The same projections show that veterans’ medical care would be cut by $1.5 billion (after a planned $380 million cut in 2005). All told, under the proposed cuts, total funds for these and other affected programs — like environmental protection, housing programs and nutrition aid for poor pregnant women and children — would be $21 billion less in 2006 than today. By 2009, domestic discretionary spending, not counting homeland security, would be $45 billion below its current level and would be a smaller portion of the economy than it has been at any time since 1963.

The budget-cutting exercise is undoubtedly inspired, at least in part, by complaints from conservatives about the enormous deficits being created by the White House’s fiscal recklessness. They like the tax cuts, but want to match them with spending reductions. They have been demanding that the president start paring the budget, or at least demonstrate that he will be ready to do so after November.

It’s hard to imagine any realistic approach that would have the nation achieve fiscal responsibility with the tax cuts in place. First of all, even all of the proposed cuts in the memo would barely begin to make a dent in the annual deficits, which are likely to range from $300 billion to $400 billion for the rest of the decade. Second, although the fate of specific programs has not been decided, there is no way the administration can take a multibillion-dollar whack out of the relatively small budget for domestic discretionary programs — a mere one-sixth of federal spending — without hurting services that are both popular and desperately needed.

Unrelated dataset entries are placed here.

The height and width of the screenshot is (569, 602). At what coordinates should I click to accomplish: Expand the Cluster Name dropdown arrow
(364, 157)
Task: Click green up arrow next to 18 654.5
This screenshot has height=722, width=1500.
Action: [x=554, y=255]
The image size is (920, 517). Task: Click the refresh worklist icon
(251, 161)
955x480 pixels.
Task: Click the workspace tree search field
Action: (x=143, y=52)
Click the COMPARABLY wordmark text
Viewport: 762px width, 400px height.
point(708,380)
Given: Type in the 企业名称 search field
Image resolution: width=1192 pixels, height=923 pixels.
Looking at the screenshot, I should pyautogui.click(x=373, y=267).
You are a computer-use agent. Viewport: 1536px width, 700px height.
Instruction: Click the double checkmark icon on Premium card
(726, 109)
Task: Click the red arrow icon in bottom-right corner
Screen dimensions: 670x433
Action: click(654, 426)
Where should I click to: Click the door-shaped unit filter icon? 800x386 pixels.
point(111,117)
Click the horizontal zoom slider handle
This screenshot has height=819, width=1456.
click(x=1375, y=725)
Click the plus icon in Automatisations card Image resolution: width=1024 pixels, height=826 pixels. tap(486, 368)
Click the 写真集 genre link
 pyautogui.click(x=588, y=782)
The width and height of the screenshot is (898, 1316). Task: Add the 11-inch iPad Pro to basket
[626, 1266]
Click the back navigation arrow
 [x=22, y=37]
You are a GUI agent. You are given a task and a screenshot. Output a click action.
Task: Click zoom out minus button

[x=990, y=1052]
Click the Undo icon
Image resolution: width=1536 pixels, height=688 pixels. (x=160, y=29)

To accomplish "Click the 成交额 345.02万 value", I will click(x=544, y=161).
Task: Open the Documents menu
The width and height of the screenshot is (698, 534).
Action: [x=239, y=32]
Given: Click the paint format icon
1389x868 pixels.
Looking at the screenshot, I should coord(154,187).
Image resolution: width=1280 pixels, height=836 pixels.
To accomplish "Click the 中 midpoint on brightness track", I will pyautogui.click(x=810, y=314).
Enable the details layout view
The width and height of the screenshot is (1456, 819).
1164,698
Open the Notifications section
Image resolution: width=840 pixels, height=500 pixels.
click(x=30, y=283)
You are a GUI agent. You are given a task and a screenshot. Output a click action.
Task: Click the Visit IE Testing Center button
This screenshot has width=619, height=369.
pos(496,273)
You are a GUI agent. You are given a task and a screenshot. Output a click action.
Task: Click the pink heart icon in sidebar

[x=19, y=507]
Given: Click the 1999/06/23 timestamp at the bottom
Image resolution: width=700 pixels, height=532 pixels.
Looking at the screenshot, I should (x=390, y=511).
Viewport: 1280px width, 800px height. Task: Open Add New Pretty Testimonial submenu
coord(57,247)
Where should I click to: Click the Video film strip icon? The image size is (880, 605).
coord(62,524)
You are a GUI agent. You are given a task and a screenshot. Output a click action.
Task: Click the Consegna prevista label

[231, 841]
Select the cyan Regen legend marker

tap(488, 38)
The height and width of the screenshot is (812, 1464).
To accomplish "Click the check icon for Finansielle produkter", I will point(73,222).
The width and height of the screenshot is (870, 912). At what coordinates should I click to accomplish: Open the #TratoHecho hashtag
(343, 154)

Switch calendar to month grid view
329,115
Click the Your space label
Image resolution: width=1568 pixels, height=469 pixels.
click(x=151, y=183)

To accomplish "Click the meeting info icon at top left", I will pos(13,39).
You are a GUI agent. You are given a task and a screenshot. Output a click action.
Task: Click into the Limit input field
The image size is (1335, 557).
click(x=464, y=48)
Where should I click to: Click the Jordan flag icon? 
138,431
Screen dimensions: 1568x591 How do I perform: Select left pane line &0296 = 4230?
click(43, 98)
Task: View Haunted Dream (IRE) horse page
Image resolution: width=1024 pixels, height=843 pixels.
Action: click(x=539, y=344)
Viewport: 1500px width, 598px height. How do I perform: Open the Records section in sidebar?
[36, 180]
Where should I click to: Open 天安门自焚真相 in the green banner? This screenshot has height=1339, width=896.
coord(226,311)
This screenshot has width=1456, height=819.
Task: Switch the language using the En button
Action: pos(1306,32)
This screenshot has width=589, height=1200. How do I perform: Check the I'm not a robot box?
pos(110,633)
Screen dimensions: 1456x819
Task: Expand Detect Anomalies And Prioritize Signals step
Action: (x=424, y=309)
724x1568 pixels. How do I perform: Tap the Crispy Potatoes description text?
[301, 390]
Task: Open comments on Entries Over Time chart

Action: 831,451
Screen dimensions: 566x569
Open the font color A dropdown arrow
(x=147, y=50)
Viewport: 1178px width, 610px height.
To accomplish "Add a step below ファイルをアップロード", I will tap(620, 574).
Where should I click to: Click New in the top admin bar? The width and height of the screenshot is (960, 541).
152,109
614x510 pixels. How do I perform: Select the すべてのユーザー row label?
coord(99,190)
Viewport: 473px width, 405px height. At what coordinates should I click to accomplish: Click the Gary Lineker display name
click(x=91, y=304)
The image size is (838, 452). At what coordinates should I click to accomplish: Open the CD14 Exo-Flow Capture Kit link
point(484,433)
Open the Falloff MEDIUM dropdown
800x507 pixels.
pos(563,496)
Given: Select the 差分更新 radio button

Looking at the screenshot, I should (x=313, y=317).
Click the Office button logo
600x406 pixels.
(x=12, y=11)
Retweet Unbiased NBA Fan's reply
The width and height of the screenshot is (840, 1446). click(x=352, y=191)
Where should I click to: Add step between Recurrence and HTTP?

Some of the staunchest tax-cut supporters in Congress are perfectly aware that the math doesn’t work. They hope the accumulating pressure of the deficits will eventually force the federal government to go further and cut entitlement programs like Social Security, Medicaid and Medicare. Very few of them, however, are prepared to run for re-election on that plan.

Currently, tax cuts since 2001 account for 17 times as much of the swing from surplus to deficit as do increases in domestic discretionary spending. No one who refuses to face up to the root cause of our fiscal problems should be permitted to seek public office without saying where the money will come from. Candidates who insist on keeping the Bush tax cuts — whether they’re running for Congress or the presidency itself — have to show us the math.
(emphasis mine)

Once again, Republicans are trying to pay for their tax cuts to the rich by dumping the shortfall on the backs of the poor. ‘That can’t be allowed to happen.’ Not again.
# The ‘education president’ cuts HeadStart and Pell Grants
# The ‘war president’ cuts the veteran’s budget, forcing VA hospitals to close
# The ‘compassionate conservative’ cuts Section 8 funding, WIC funding, and heating subsidies for the poor he is claiming in campaign speeches to care so much about
# Social Security, Medicaid and Medicare will be on the block as soon as the election is over
This president couldn’t tell the truth if you put a gun to his head–because he doesn’t know what it is.